Parce que le pétrole est le moteur des transports et de l’agriculture, les hausses se propagent instantanément sur toute la filière de production. Mais que se passerait-il si nous vivions dans un monde énergétiquement autosuffisant ? C’est la question posée et à laquelle a répondu, dans un article publié sur The Conversation, un groupe de chercheurs du King’s College London.
L’ombre du détroit d’Ormuz sur l’économie mondiale
En l’espace de quelques jours, les prix du carburant, du gaz et de l’électricité ont monté, dit-on. C’est que l’économie mondiale dépend des combustibles fossiles produits au Moyen-Orient, et que ces combustibles circulent à travers des goulets d’étranglement stratégiques (en anglais chokepoints) actuellement paralysés par le conflit, comme le détroit d’Ormuz, carrefour commercial par lequel passe près du 20% du gaz et du pétrole mondiaux. « Puisque le pétrole est à la base des transports, de l’agriculture et de la fabrication, les pics de prix se propagent rapidement à travers les marchés de matières premières, les chaînes d’approvisionnement et jusqu’aux budgets des ménages », expliquent les experts.

Scénario « vert » : des factures stables malgré les bombardements
Imaginons à présent le même conflit dans un monde plus vert, principalement alimenté par les énergies renouvelables. La majeure partie de l’électricité serait produite localement par des parcs éoliens et solaires, les transports routiers seraient principalement électriques, et pour chauffer nos foyers nous utiliserions surtout des pompes à chaleur, de la biomasse (bois ou pellets, par exemple), des systèmes géothermiques ou de l’hydrogène vert.
Adieu pétrole : la fin (ou le changement) de la géopolitique énergétique
Dans ce scénario moins interdépendant, le choc macroéconomique serait moins fort : « Le pétrole continuerait d’être échangé dans certains secteurs, mais il ne serait plus central pour la consommation énergétique quotidienne; les prix seraient plus bas grâce à la baisse de la demande; le lien automatique entre instabilité du Golfe et inflation mondiale s’en desserrerait », expliquent les auteurs.

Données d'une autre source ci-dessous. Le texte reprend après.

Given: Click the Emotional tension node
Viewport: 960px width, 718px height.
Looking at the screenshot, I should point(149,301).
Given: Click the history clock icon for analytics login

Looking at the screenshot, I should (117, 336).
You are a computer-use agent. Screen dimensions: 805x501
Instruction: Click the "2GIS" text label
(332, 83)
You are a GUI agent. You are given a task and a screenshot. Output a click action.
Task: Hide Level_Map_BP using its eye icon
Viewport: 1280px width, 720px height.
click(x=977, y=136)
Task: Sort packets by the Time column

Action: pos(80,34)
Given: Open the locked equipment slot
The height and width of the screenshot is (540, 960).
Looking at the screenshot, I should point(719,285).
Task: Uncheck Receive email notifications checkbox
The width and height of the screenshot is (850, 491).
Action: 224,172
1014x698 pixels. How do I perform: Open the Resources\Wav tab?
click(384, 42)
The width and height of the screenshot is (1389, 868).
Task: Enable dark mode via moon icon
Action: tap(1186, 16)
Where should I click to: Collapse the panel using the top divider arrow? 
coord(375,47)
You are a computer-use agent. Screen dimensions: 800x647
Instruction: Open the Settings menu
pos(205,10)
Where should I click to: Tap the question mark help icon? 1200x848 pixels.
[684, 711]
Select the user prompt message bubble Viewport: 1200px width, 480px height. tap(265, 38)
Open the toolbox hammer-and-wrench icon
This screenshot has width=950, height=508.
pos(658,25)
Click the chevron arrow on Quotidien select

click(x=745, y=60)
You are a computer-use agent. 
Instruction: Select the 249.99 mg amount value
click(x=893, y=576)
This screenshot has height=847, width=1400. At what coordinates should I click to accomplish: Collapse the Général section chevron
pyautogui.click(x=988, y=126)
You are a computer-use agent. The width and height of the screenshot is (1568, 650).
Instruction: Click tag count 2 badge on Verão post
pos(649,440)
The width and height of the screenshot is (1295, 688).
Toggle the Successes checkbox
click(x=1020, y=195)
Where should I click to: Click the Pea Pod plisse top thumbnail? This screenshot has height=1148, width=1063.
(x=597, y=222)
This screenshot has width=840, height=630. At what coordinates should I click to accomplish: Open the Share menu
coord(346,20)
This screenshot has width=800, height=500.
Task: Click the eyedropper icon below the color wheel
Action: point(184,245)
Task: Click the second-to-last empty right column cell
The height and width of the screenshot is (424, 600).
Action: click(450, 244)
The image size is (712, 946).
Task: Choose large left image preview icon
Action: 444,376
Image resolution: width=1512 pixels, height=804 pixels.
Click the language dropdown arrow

Selon eux, même pour nous, particuliers, les choses iraient mieux : en conduisant des voitures électriques, nous serions moins touchés par la hausse des prix du pétrole, et les prix de l’énergie resteraient stables tout comme ceux des factures.
Les énergies renouvelables comme garantie de sécurité nationale
Dans un monde plus green, la géopolitique énergétique ne disparaîtrait pas, mais changerait : de nouveaux goulets d’étranglement stratégiques apparaîtraient liés à des centres de traitement des minerais ou à des installations de semi-conducteurs, tandis que ceux liés au gaz et au pétrole perdraient de leur valeur.
La différence cruciale est que les réserves de combustibles fossiles sont concentrées en peu de lieux du monde, tandis que les sources renouvelables comme le soleil, le vent ou l’eau sont bien plus largement diffusées et réparties.
Bien que la décarbonisation soit présentée surtout comme une nécessité climatique, les auteurs concluent que l’abandon des combustibles fossiles apporterait des bénéfices aussi sur le plan géopolitique, redistribuant le pouvoir mondial et favorisant une plus grande stabilité.